Two Cas proteins, Cas6 and Cas5d, have been identified as endoribonucleases that cleave within the repeat sequences of pre-crRNA to generate the mature crRNAs. However, their homologues are missing in many CRISPR-Cas subtypes, suggesting the existence of alternate crRNA maturation pathways involving other Cas proteins and/or fundamentally different RNA processing events. Another pathway of CRISPR activation has been uncovered. In Type II CRISPR-Cas systems, a unique crRNA maturation pathway which distinct from the Type I and III, involves the coordinated action of three novel factors: the trans-acting small RNA (tracrRNA), the host-encoded endoribonuclease RNase III and the Cas9 protein.

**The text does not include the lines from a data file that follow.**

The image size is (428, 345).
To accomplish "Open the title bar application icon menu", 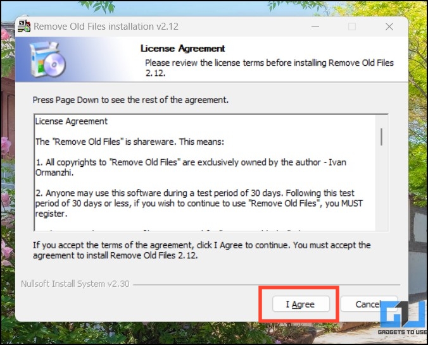I will (24, 26).
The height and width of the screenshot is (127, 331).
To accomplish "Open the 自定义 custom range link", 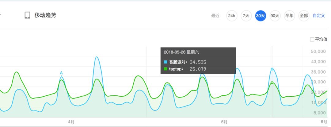I will [319, 16].
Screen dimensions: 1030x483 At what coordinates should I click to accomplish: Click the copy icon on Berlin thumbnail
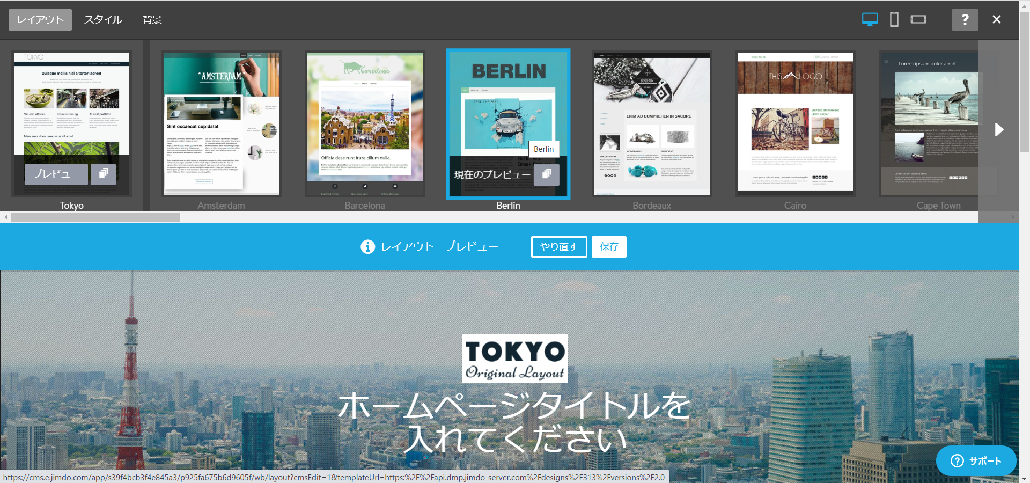pos(547,174)
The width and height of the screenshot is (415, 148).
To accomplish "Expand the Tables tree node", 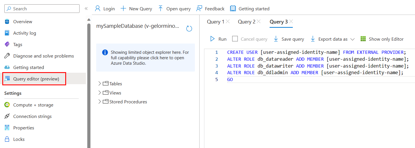I will 100,84.
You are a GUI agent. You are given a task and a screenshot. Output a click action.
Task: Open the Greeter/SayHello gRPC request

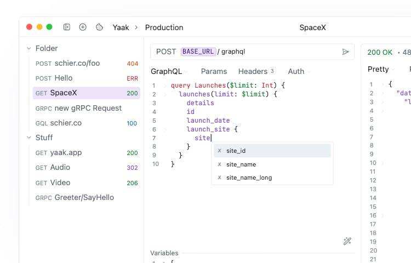click(83, 197)
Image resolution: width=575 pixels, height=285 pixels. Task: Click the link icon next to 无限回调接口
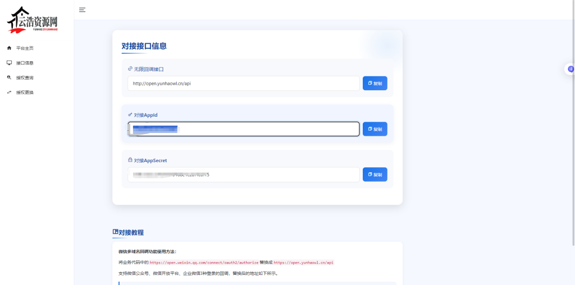click(130, 69)
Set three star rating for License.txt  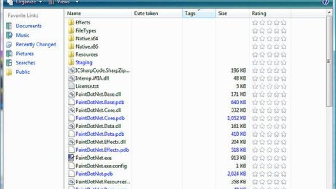(x=269, y=86)
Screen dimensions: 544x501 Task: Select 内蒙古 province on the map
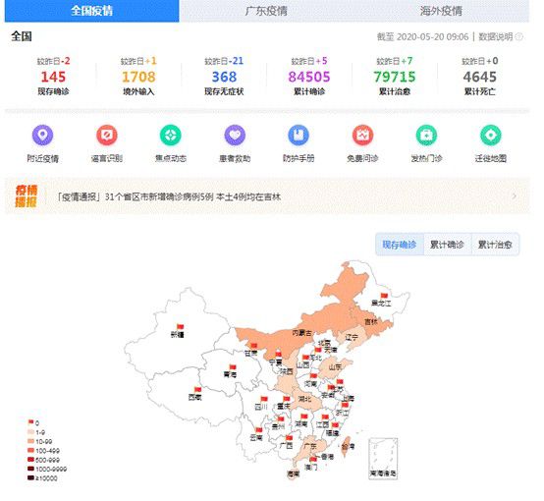(302, 333)
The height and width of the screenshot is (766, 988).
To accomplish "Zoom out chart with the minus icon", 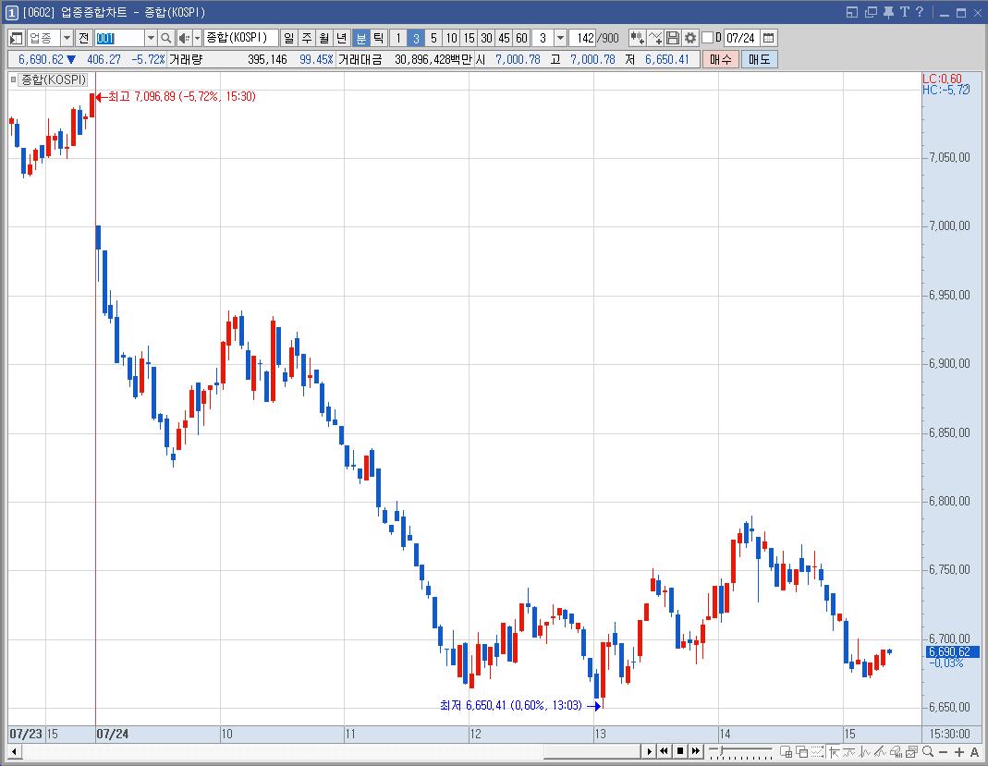I will pos(944,751).
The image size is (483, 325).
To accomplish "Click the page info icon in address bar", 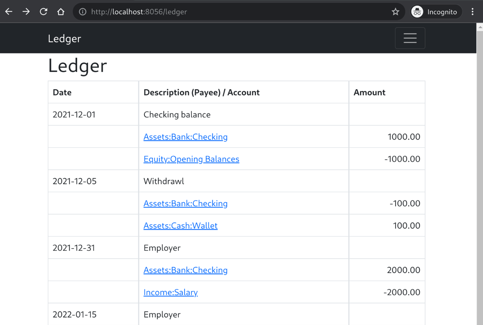I will 82,11.
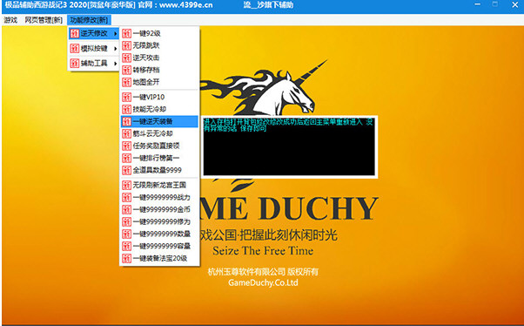Click the icon next to 一键装备法宝20级
This screenshot has height=326, width=524.
click(x=126, y=258)
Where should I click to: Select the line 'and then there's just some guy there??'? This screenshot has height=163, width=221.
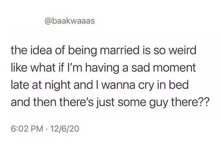coord(109,102)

TracrRNA and pre-crRNA undergo coprocessing through the double-stranded substrate formed by the base pairing of tracrRNA anti-repeat and pre-crRNA repeats. And then, the endogenous RNase III-a general RNA processing factor in bacteria-is recruited to cleave the duplex RNA which was stabilized by the Cas9 protein, to generate predictable dsDNA breaks into the target sequence. RNase III cleaves both strands of the dsRNA with a two base pair separation, resulting in a cleavage intermediate further processed by the Cas9 class protein. RNase III which serves as a host factor in tracrRNA-mediated crRNA maturation, is an evolutionarily conserved endoribonuclease involved in many biological processes.

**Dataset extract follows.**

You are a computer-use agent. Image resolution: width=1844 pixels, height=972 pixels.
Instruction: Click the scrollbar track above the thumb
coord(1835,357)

Functions of CRISPR RNA (crRNA)

In the interference step, crRNAs combine with Cas proteins to form an effector complex which recognizes the target sequence in the invasive nucleic acid by base pairing to the complementary strand and induces sequence-specific cleavage, thereby preventing proliferation and propagation of foreign genetic elements. The structural organization and function of effector ribonucleoprotein (RNP) complexes involved in crRNA-mediated silencing of foreign nucleic acids differ between distinct CRISPR-Cas types. In the type I-E systems of E. coli and Streptococcus thermophilus CRISPR4-Cas, crRNAs are incorporated into a multisubunit effector complex called Cascade (CRISPR-associated complex for antiviral defense), which binds to the target DNA and triggers degradation by the signature Cas3 protein.

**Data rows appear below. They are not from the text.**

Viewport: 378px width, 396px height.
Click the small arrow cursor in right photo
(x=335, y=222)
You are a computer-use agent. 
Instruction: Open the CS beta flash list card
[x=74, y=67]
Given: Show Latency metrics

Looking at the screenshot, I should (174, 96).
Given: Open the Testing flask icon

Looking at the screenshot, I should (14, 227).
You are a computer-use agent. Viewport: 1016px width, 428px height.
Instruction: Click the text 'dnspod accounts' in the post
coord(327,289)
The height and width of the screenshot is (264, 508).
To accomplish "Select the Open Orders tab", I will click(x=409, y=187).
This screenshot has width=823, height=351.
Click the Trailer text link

In type III CRISPR-Cas systems of Sulfolobus solfataricus and Pyrococcus furiosus, RNP complexes of Cas RAMP (Cmr) proteins and crRNA recognize and cleave synthetic RNA in vitro, while the CRISPR-Cas system of Staphylococcus epidermidis targets DNA in vivo. In type II CRISPR-Cas systems, as exemplified by S. pyogenes and S. thermophilus CRISPR3-Cas (St-CRISPR3-Cas), a single Cas9 protein, instead of a multisubunit Cascade or Csm/Cmr protein complex, provides DNA silencing. In fact, type II effector complex functions as an RNA-guided endonuclease which achieves target sequence recognition by crRNA and employs Cas9 protein for DNA cleavage within the target protospacer.

CRISPR RNA (crRNA) Related References

1. Deltcheva et al. CRISPR RNA maturation by trans-encoded small RNA and host factor RNase III. Nature. 2011 March 31; 471(7340): 602–607.
2. Karvelis et al. crRNA and tracrRNA guide Cas9-mediated DNA interference in Streptococcus thermophilus. RNA Biology. May 2013; 10(5): 841–851.
3. Haurwitz et al. Sequence- and structure-specific RNA processing by a CRISPR endonuclease. Science. 2010 September 10; 329(5997): 1355–1358.
4. Hong Li. Structural principles of CRISPR RNA processing. Structure. 2015 January 6; 23(1): 13–20.
5. Charpentier et al. Biogenesis pathways of RNA guides in archaeal and bacterial CRISPR-Cas adaptive immunity. FEMS Microbiology Reviews. fuv023, 39, 2015, 428–441.